Office of the Chief Information Security Officer

Trellix is the only UC-approved endpoint detection and response (EDR) software and is required by the UC Office of the President to run on all systems, including personal devices, that are used for university business. Trellix enables better response and investigation capabilities, and is a critical capability to support today's hybrid workforce with transient systems and devices.

The UC System selected Trellix as the systemwide Threat Detection and Identification (TDI) solution several years ago. Initially, the primary focus was on deploying network detection capabilities but those technologies do not extend beyond the campus network and did not address issues at the local IT system level. Additionally, with more and more Internet traffic being encrypted, network-based detection solutions are somewhat limited in their effectiveness.

Because Trellix HX is installed locally, it solves those problems. The protection provided by Trellix HX continues no matter where the IT system is located. Additionally, because Trellix HX operates at the system level, it can detect malicious activity that may occur even if the inbound or outbound network traffic is encrypted.

Because Trellix HX is part of the existing TDI platform, the campus benefits from the 24x7x365 Mandiant Google Security Operations Center monitoring and the collective intelligence of the entire platform. This combined with the cost savings of having the solution subsidized by UCOP and the benefit of a "single pane of glass" for our security team provides efficiencies and improvements in security posture.

The Trellix HX agent delivers advanced detection capabilities that will help UCLA Information Security and IT professionals to respond to threats that bypass traditional endpoint technologies and defenses. It uses detailed intelligence to correlate multiple discrete activities and uncover exploits.
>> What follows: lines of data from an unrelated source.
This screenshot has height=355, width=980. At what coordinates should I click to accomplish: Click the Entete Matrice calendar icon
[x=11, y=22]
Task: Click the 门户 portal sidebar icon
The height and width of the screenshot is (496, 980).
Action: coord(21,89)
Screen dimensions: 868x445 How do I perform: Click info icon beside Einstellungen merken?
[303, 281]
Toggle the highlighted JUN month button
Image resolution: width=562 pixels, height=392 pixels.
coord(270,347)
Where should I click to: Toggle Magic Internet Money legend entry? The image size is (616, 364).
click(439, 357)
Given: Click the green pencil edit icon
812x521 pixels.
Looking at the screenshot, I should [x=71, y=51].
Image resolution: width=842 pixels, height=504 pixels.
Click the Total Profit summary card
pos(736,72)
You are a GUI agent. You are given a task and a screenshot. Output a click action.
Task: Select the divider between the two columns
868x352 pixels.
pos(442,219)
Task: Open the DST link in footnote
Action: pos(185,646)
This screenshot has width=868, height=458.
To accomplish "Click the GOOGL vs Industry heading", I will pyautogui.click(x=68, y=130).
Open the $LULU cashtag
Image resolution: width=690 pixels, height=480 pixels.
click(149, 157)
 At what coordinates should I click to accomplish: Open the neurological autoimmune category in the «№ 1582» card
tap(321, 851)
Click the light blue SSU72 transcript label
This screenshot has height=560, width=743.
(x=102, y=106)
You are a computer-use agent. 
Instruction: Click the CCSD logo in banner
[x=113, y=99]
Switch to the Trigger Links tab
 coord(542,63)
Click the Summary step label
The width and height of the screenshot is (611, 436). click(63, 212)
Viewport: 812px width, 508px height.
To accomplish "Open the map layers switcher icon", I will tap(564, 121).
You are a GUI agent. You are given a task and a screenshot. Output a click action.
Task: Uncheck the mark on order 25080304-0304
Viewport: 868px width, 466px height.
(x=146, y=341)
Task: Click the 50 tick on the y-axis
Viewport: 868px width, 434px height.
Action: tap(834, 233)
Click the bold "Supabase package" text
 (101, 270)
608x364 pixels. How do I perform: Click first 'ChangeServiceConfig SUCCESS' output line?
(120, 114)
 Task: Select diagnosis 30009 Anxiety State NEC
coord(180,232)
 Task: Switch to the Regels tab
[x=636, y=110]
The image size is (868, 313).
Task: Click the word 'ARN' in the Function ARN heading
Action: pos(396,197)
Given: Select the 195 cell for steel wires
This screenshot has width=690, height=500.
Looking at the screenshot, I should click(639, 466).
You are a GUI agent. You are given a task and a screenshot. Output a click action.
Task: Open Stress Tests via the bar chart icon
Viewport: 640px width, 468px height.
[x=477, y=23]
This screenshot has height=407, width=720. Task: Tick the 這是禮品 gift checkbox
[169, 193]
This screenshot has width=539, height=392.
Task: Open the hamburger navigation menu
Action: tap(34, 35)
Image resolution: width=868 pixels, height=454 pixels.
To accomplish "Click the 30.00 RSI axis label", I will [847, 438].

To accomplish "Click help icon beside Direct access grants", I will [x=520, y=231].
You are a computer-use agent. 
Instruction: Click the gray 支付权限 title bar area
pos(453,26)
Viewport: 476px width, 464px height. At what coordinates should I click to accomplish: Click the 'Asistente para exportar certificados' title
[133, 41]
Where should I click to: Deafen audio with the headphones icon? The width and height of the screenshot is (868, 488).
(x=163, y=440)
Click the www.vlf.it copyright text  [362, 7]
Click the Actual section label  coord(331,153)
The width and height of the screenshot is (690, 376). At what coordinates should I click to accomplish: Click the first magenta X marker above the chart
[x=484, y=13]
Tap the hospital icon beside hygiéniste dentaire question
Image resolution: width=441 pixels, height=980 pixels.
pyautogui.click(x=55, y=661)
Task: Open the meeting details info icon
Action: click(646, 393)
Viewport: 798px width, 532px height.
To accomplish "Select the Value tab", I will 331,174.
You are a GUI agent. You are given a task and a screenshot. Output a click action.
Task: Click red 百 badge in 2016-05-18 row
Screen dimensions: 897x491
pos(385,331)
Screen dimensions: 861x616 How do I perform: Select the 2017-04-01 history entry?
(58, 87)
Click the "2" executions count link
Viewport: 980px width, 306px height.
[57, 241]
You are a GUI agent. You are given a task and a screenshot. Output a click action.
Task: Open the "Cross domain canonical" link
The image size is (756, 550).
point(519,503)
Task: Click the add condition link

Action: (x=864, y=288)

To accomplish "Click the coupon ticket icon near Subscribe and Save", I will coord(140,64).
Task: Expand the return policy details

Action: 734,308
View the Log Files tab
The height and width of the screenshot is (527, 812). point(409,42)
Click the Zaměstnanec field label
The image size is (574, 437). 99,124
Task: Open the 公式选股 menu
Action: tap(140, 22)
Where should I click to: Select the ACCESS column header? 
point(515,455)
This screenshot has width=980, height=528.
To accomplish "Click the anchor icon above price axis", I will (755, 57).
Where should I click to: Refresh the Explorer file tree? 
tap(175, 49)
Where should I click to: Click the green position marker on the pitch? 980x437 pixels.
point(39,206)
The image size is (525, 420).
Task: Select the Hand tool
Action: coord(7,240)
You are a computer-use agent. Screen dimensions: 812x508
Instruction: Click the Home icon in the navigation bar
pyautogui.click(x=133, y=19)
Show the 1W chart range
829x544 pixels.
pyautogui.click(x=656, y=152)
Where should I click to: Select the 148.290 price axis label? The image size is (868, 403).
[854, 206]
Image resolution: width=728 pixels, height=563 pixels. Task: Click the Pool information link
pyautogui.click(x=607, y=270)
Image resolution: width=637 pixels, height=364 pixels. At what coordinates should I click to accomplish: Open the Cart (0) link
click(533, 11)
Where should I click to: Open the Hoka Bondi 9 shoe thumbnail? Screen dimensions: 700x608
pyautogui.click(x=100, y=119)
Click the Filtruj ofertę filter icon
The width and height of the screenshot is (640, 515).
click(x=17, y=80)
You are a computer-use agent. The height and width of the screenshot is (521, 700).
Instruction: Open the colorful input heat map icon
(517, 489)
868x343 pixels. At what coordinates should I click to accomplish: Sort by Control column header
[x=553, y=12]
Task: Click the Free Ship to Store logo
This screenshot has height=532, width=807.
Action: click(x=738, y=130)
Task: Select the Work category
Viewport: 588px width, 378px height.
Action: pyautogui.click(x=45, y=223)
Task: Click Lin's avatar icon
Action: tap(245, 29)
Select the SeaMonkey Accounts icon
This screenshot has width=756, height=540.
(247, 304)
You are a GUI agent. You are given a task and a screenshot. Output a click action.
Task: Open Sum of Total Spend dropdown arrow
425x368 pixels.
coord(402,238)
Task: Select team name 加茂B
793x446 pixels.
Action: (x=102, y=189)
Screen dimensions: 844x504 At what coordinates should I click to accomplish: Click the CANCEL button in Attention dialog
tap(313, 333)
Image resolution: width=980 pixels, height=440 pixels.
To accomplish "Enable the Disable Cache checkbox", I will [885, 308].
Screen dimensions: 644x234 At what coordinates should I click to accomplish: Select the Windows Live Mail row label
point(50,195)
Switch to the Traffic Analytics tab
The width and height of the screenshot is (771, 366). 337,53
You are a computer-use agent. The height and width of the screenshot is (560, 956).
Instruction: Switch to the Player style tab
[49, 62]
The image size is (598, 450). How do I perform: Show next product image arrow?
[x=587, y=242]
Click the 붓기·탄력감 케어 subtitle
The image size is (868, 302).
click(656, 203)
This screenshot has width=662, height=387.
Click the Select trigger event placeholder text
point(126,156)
Endpoint visibility is critical to identifying the root cause of an alert and conducting a deep analysis of a threat to determine its impact and risk. 

The functions of the agent include: 

Malware Detection/Protection

Trellix's Endpoint Security Agent malware protection feature guards and defends your host endpoints against malware infections by automatically scanning all files (upon read/write/execution) on your host endpoint for malicious code. Malware includes viruses, trojans, worms, spyware, adware, key loggers, rootkits, and other potentially unwanted programs (PUP). Malware protection uses malware definitions to detect and identify malicious artifacts. 

File Quarantine 

Malware protection has two components: malware detection and quarantine. Malware detection, which includes MalwareGuard, utilizes two scanning engines to guard and defend your host endpoints against malware infections, the Antivirus engine, and the MalwareGuard engine. Quarantine isolates infected files on your endpoint and performs specific remediation actions on the infected file. This is similar to traditional off-the-shelf antivirus solutions. 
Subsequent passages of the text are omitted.